Upon its release, the reception of the film was, to a large extent, very negative and it was booed and heckled down by audiences when it first came out. However, despite this reaction, the film was undoubtedly ahead of its time considering it was filmed in the early 1930’s. It has a surprisingly high number of amazing special effects, impressive visuals, and very complex shots. There are several glimpses of genius within the film especially with regard to the complex shots that were simply non-existent in this era since, at the time, the mere act of creating a film was considered to be a big deal for most filmmakers (Milne).
Despite these strengths, the film is plagued with several instances of coherence errors and instances of discontinuity. The following discussion will determine what coherence and continuity means with respect to classical cinema and thereafter analyzes the various ways in which the film goes against classical coherence and continuity, providing specific examples of the same from Vampyr for a comprehensive critique of this most controversial classical horror film.
Coherence and Continuity in Classical Cinema
According to Berliner and Cohen (56), coherence in cinematic terms is referred to as ‘spatial and physical connectedness in films.’ Continuity, on the other hand, refers to the illusion allowed by the human brain's capacity to join together fragmented images when the images in question follow particular logical principles and patterns (Berliner and Cohen 46).
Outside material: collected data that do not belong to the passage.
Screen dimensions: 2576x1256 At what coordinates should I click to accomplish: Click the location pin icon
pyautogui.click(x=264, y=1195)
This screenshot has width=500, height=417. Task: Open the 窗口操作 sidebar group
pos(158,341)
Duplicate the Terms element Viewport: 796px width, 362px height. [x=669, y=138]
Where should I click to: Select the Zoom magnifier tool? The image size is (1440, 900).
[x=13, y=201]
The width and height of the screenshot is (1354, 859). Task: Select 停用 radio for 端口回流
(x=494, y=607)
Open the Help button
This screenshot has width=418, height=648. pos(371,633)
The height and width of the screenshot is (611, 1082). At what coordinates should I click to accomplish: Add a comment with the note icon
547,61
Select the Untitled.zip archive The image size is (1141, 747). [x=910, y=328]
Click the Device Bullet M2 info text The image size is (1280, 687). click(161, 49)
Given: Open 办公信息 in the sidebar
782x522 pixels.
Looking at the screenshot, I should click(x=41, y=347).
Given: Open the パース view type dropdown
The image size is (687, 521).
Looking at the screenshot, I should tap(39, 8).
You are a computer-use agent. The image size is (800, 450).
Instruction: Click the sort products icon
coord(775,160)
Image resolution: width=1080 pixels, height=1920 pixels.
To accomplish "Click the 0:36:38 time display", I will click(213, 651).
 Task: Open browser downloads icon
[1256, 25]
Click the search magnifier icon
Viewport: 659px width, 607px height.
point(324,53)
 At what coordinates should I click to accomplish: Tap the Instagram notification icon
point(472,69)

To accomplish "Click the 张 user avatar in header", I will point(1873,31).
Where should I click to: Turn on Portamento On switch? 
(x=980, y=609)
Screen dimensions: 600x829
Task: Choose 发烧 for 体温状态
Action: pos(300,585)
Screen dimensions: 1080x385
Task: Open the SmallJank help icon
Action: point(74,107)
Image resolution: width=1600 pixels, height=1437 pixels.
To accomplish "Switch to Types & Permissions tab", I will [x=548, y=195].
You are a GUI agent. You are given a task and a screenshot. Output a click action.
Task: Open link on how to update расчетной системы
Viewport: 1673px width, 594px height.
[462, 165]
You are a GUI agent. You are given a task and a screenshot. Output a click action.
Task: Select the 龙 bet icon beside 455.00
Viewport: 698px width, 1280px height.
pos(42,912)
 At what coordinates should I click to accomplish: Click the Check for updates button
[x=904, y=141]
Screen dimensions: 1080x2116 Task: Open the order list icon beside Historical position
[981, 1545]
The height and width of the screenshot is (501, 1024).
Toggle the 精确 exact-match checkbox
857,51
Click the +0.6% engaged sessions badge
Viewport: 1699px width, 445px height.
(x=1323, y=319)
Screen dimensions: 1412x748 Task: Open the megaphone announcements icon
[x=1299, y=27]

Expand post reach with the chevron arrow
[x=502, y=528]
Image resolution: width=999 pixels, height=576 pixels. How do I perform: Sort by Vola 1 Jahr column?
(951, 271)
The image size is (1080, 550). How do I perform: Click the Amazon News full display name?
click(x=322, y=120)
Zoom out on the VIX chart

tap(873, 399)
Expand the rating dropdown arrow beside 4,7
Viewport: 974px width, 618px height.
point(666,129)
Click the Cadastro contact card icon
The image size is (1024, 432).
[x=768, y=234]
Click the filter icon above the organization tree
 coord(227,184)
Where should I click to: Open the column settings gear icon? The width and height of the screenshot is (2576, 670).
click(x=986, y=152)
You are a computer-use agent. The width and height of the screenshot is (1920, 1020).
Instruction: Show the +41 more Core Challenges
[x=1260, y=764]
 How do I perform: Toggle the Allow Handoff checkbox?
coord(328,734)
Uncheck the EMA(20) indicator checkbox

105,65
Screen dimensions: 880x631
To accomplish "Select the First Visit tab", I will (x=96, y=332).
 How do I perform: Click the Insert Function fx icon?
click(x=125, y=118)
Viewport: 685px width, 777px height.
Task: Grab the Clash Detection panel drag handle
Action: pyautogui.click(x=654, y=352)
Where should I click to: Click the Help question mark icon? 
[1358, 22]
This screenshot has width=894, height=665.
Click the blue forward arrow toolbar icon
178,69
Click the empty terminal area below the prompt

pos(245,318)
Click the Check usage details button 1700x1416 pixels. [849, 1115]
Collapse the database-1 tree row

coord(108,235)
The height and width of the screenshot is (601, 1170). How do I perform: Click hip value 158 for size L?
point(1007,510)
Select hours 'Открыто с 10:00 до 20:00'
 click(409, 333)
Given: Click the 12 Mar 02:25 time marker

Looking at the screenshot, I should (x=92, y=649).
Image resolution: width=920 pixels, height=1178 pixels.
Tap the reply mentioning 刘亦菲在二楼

The sequence of images created by classical editing is similar to those viewed in daily life in the sense that both types are non-continuous (images are perceived in a fragmented manner), both are characterized by similar patterning (the image patterns of classical film are similar to those that human beings usually experience in their everyday experience), and both abide by similar logic (the sequence of images in both cinema and everyday life follow similar principles). Due to these similarities, the same perceptual systems that produce continuity in human perception similarly produce the same type of continuity in classical cinema.
When arranged according to the principles of classical continuity editing, the result is a film sequence of cognitive processes that produce a coherent form of on-screen space. The perceptual processes that produce spatial coherence within the viewers of classical films are the very same processes that create coherence in perceivers in the real world (Berliner and Cohen 46).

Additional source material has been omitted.